Brody & Lozier (2015) also support the idea that depth of active mixing in the mixed layer controls the timing of the spring bloom. Using Lagrangian floats and gliders, they were able to correlate reduced mixed layer turbulence to increased photosynthetic activity by comparing observational data of active mixing profiles to biomass depth profiles.

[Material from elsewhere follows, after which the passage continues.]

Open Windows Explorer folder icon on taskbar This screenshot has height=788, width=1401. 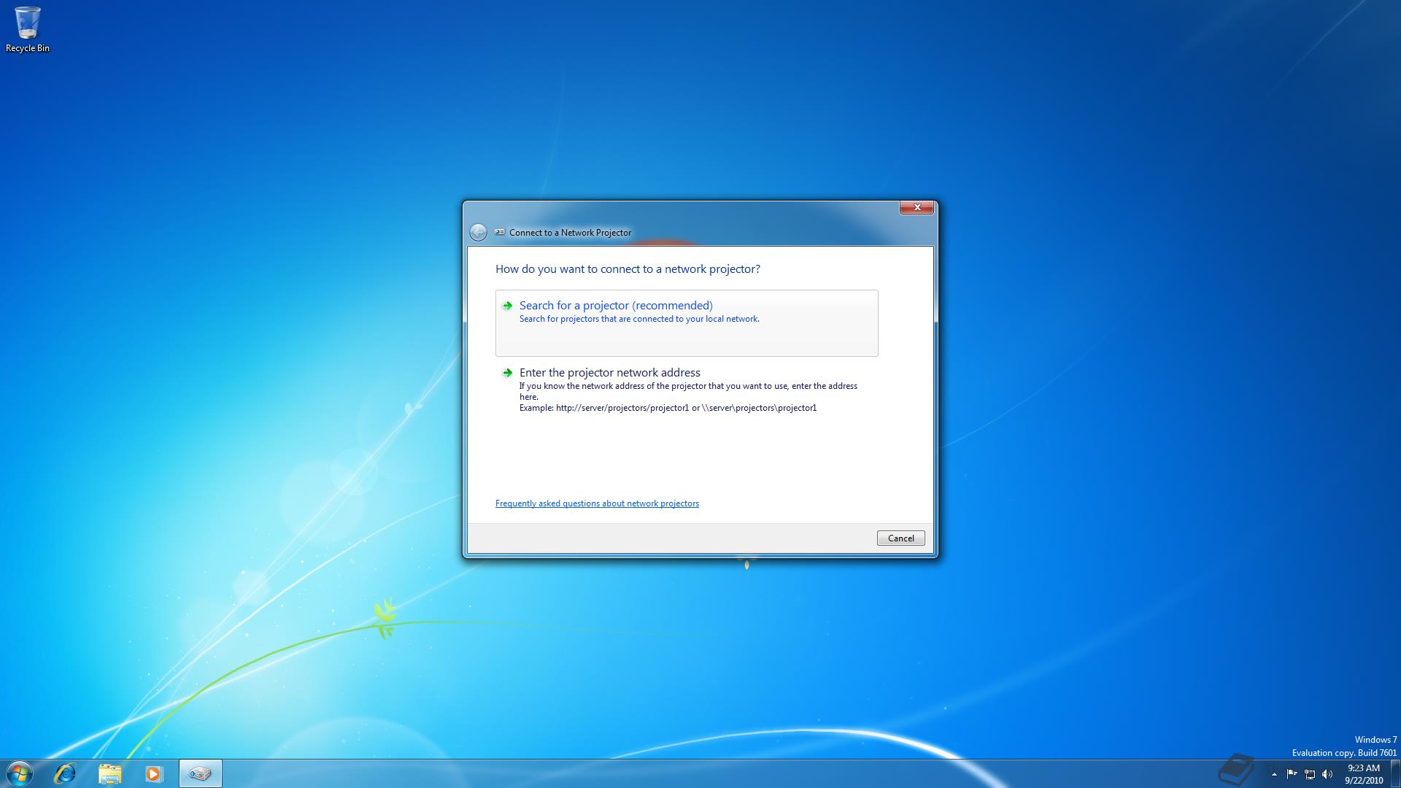(109, 773)
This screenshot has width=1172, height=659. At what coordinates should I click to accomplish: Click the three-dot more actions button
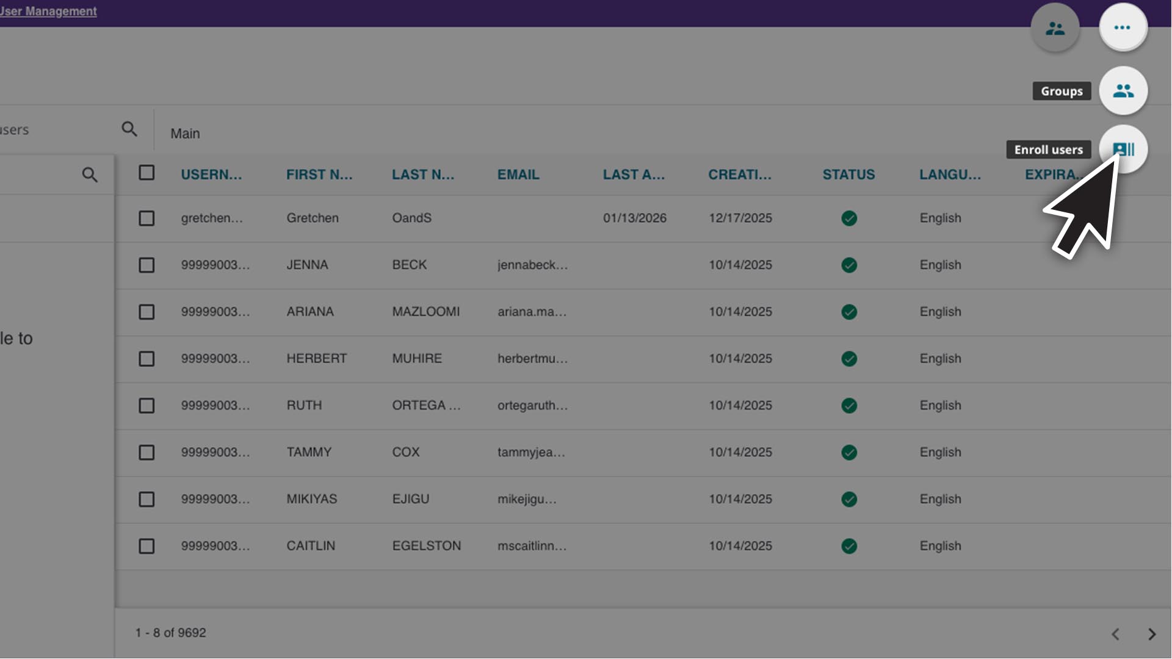[x=1123, y=27]
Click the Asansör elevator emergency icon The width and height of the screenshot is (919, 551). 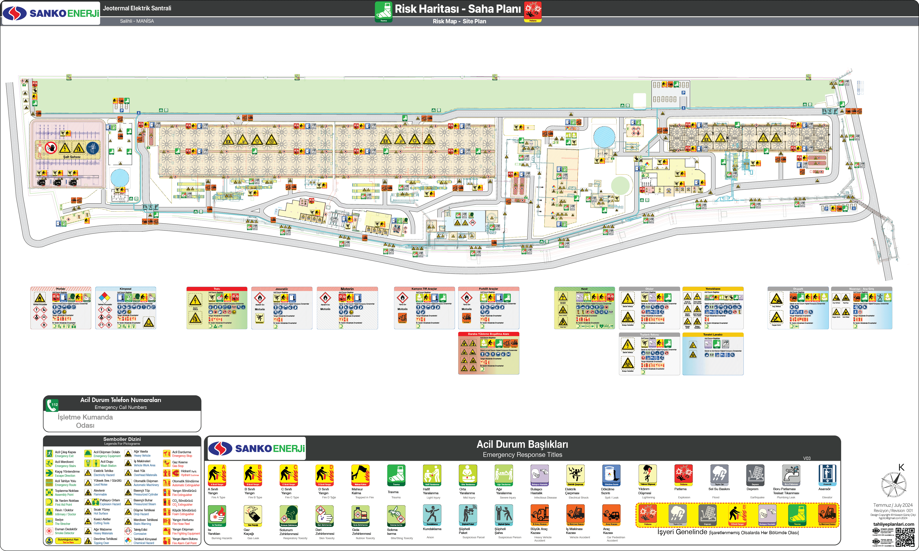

===Onset of stratification===
Stephen Chiswell proposes the “Onset of Stratification Hypothesis” to describe both the annual cycle of primary production and the occurrence of annual spring blooms in temperate waters. Chiswell shows that the observations made by Behrenfeld can be interpreted in a way that adheres to the conventional idea that the spring bloom represents a change from a deep-mixed regime to a shallow light-driven regime. Chiswell shows that the Critical Depth Hypothesis is flawed because its basic assumption that phytoplankton are well mixed throughout the upper mixed layer is wrong. Instead, Chiswell suggests that plankton are well mixed throughout the upper mixed layer only in autumn and winter, but in spring shallow near-surface warm layers appear with the onset of stratification. These layers support the spring bloom. In his Stratification Onset Hypothesis, Chiswell discusses two hypothetical oceans. One ocean is similar to that discussed by Berenfeld, where total water column production can be positive in winter, but the second hypothetical ocean is one where net production in winter is negative. Chiswell thus suggests that the mechanisms of the Dilution Recoupling Hypothesis are incidental, rather than a cause of the spring bloom.

=== Physiological considerations ===
In addition to abiotic factors, recent studies have also examined the role of individual phytoplankton traits that may lead to the initiation of the spring bloom. Models have suggested that these variable, cell-specific parameters, previously fixed by Sverdrup, could play an important role in predicting the onset of a bloom. Some of these factors might include:
- Production terms: Cell growth rate, cell division rate
- Loss terms: Grazing resistance, viral infection rate
- Fitness: photoadaptation to light conditions, respiration rates for a given environment, maintenance metabolism cost, nutrient uptake kinetics, life history, composition of photosynthetic pigments, cost of biosynthesis
Given the high spatial and temporal variability of their physical environment, certain phytoplankton species might possess an optimal fitness profile for a given pre-bloom environment over competitors. This physiological profile might also influence its pre-bloom growth rate. For this reason, Lewandowska et al. propose that each phytoplankton has a specific critical depth. If none of the constituent pre-bloom species meet the environmental requirements, no bloom will occur.

Direct evidence for the role of physiological factors in bloom initiation has been difficult to acquire. Using decades of satellite data, Behrenfeld and Boss argued that physiological adaptations to the environment were not significantly linked to bloom initiation (measured via cell division rate). However, recent results from Hunter-Cevera et al. using an automated submersible flow cytometer over 13 years show a positive correlation between temperature and cell division rate in Synechococcus. Warmer waters led to higher cell division rates and “shifts in the timing of spring blooms reflect a direct physiological response to shifts in the onset of seasonal warming.”